◆ **Instructions for the task**
Copy out word for word the lines below, from the line holding "Task: Toggle the up-arrow chevron icon" through the line holding "click(x=131, y=144)", both included.

◆ **Stored items**
************

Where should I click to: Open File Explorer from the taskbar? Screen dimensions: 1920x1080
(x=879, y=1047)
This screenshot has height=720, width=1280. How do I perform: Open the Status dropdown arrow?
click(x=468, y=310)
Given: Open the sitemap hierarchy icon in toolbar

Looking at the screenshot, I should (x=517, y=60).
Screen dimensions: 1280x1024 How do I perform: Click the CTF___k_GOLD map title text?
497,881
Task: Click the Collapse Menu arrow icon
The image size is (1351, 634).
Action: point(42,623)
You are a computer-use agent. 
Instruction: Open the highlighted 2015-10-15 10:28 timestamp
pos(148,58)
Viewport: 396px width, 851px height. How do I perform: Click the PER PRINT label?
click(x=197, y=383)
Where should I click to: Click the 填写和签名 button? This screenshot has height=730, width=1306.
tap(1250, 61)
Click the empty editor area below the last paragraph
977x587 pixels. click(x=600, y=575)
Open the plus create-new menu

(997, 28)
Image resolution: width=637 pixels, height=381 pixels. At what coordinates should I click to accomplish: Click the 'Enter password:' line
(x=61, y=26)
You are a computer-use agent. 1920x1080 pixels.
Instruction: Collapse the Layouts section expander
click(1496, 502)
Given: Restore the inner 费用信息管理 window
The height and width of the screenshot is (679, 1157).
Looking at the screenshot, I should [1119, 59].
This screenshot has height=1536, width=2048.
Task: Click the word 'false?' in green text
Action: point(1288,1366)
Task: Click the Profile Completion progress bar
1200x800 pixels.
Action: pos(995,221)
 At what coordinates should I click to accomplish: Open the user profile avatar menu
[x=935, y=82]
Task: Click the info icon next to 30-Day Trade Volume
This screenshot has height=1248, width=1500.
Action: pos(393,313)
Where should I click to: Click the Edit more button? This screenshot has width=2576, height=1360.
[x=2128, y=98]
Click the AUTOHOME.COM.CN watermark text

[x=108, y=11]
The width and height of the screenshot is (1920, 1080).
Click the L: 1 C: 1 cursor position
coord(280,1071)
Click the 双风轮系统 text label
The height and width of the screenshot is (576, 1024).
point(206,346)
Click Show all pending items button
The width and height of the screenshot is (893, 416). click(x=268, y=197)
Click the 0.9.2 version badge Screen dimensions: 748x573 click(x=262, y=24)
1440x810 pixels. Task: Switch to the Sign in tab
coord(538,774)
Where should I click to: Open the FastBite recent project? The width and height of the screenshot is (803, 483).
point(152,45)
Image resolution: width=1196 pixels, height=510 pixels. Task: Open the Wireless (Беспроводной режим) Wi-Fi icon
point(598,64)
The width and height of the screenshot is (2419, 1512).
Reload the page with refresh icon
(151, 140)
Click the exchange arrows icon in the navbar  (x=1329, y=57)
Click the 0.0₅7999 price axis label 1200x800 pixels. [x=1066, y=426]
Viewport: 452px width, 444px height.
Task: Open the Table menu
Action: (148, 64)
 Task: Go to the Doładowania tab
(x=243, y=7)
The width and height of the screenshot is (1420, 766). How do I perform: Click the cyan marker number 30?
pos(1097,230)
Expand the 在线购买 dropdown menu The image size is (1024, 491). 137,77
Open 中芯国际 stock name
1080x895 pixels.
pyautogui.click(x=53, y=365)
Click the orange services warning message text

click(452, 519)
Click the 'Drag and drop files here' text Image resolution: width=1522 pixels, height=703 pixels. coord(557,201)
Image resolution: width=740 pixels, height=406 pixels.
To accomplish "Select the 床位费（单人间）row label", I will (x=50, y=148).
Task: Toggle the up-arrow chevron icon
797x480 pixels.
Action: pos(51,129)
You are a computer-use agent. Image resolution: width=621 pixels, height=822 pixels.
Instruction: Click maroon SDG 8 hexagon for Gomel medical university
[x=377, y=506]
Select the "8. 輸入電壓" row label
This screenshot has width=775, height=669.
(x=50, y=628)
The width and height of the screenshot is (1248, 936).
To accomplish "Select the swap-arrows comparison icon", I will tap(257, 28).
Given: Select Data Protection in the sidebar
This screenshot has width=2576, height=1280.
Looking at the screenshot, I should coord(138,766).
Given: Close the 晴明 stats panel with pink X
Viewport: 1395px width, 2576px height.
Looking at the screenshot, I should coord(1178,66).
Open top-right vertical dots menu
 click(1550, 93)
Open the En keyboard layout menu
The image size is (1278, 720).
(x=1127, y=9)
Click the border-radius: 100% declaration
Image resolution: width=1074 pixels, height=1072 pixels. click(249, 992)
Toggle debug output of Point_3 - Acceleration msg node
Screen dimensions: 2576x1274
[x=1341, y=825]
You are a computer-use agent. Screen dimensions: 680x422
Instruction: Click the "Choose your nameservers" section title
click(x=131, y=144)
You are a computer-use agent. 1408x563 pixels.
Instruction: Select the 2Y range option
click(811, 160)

************

◆ **Output**
Task: Toggle the up-arrow chevron icon
797x480 pixels.
Action: pos(51,129)
You are a computer-use agent. Image resolution: width=621 pixels, height=822 pixels.
Instruction: Click maroon SDG 8 hexagon for Gomel medical university
[x=377, y=506]
Select the "8. 輸入電壓" row label
This screenshot has width=775, height=669.
(x=50, y=628)
The width and height of the screenshot is (1248, 936).
To accomplish "Select the swap-arrows comparison icon", I will tap(257, 28).
Given: Select Data Protection in the sidebar
This screenshot has width=2576, height=1280.
Looking at the screenshot, I should coord(138,766).
Given: Close the 晴明 stats panel with pink X
Viewport: 1395px width, 2576px height.
Looking at the screenshot, I should coord(1178,66).
Open top-right vertical dots menu
 click(1550, 93)
Open the En keyboard layout menu
The image size is (1278, 720).
(x=1127, y=9)
Click the border-radius: 100% declaration
Image resolution: width=1074 pixels, height=1072 pixels. click(249, 992)
Toggle debug output of Point_3 - Acceleration msg node
Screen dimensions: 2576x1274
[x=1341, y=825]
You are a computer-use agent. Screen dimensions: 680x422
Instruction: Click the "Choose your nameservers" section title
click(x=131, y=144)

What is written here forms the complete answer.